British carrier Monarch goes into administration
British airline and travel firm Monarch was placed into administration yesterday, with terror attacks in Tunisia and Egypt, coupled with the weak pound being blamed for the collapse of the low-cost carrier.
The UK’s fifth largest airline announced it was to cease trading at 4am, (7am GST) when all its planes had been grounded.
The announcement has left 110,000 passengers stranded overseas, who will be picked up by government body the Civil Aviation Authority.
About 860,000 passengers were told yesterday morning that they had lost their bookings with the airline.
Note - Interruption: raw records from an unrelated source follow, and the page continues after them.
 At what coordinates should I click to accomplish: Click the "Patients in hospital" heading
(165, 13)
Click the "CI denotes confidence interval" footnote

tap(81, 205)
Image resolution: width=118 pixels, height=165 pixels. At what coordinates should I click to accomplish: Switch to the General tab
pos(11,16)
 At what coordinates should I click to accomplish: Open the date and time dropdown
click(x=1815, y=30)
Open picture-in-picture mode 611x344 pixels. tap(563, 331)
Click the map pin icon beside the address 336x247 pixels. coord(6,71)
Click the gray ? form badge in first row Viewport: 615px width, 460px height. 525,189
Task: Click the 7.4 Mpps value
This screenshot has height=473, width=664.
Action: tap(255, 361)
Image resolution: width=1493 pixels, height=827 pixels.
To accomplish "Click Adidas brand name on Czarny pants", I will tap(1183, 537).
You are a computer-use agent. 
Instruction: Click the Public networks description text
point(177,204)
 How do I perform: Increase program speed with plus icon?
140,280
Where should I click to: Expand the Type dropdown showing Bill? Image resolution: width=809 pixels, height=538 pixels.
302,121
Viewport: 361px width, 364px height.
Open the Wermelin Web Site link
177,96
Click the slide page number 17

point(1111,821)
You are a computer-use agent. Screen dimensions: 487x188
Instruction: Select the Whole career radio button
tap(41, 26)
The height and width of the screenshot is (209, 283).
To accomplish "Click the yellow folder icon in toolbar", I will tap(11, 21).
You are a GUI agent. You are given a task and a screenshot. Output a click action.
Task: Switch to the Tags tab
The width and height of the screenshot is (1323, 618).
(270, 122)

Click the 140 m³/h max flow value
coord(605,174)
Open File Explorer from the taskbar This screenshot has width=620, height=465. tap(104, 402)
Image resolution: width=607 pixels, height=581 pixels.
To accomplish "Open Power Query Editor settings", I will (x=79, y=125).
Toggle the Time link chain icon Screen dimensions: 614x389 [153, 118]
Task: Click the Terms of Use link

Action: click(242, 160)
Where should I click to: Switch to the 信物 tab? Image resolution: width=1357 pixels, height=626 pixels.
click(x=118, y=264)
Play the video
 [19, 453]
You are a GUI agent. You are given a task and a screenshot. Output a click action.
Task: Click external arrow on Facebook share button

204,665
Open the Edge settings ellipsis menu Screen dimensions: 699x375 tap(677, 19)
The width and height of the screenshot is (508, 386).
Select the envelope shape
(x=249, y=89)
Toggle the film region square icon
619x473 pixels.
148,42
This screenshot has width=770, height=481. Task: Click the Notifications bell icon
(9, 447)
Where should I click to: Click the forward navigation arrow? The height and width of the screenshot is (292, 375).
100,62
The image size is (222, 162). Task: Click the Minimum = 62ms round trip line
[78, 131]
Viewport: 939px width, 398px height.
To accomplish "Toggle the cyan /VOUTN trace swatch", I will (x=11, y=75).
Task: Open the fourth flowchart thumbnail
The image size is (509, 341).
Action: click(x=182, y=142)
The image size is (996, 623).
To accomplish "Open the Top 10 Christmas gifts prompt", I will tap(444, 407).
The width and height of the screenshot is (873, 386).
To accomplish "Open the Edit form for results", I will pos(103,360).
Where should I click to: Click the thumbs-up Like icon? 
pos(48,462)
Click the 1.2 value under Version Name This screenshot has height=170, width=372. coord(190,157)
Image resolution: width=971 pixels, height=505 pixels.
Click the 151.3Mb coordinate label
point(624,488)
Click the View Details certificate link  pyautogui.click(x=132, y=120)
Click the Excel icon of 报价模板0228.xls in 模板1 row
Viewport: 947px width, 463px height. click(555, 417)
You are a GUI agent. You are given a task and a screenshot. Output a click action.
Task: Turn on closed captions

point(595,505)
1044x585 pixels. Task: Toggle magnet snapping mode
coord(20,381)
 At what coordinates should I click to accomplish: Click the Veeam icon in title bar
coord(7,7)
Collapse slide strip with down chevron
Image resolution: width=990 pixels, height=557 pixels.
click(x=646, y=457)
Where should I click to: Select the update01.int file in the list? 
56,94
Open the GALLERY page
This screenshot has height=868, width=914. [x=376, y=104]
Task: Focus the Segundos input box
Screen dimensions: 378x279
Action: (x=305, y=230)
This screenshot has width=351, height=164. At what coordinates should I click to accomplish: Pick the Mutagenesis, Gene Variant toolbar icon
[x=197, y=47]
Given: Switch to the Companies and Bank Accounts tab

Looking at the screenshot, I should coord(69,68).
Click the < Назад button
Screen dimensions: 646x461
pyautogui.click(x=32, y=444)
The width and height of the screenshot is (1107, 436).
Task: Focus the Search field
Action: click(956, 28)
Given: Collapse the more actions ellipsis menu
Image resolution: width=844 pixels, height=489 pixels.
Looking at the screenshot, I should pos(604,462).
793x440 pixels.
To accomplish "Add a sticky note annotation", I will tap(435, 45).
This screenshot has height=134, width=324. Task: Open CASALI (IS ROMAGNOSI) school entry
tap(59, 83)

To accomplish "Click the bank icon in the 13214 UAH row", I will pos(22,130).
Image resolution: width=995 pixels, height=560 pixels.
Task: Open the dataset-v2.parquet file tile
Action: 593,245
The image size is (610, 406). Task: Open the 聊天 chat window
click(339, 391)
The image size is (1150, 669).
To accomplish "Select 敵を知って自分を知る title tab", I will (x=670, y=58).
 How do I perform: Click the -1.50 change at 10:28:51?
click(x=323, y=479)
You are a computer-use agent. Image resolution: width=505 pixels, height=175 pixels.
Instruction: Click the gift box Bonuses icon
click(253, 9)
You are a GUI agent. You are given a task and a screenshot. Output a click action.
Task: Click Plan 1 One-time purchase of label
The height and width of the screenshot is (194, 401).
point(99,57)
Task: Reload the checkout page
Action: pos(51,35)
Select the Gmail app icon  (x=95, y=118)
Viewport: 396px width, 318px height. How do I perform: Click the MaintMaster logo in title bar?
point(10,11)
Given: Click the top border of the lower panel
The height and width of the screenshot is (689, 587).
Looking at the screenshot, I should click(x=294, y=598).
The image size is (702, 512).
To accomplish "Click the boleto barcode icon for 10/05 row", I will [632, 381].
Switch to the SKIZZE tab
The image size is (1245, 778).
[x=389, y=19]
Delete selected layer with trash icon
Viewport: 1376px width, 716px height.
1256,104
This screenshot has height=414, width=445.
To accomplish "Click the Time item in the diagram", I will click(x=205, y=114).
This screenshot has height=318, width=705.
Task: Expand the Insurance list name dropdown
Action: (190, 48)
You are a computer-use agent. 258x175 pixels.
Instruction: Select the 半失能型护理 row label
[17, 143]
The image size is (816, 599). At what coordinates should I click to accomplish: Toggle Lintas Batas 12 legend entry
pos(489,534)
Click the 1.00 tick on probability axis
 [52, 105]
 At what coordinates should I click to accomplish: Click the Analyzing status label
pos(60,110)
Because of the last-minute announcement, many had already arrived at airports across the UK before they discovered that they would not be able to fly.
Blair Nimmo from KPMG, the company appointed as administrators, said that falling revenues in an increasingly competitive market, combined with increased costs as a result of currency fluctuations, had created losses which made Monarch’s future “unsustainable”.
Mr Nimmo said the reason for the collapse was created “partly by a depressed revenue stream because of overcapacity in the short haul market, brought about by the terrorism activities in Tunisia and Turkey [and] Sharm El Sheikh.”
“The cost space has [also] increased through the devaluation of the pound against the dollar,” he added.
Monarch employs 2,100 people split between the tour group and the airline.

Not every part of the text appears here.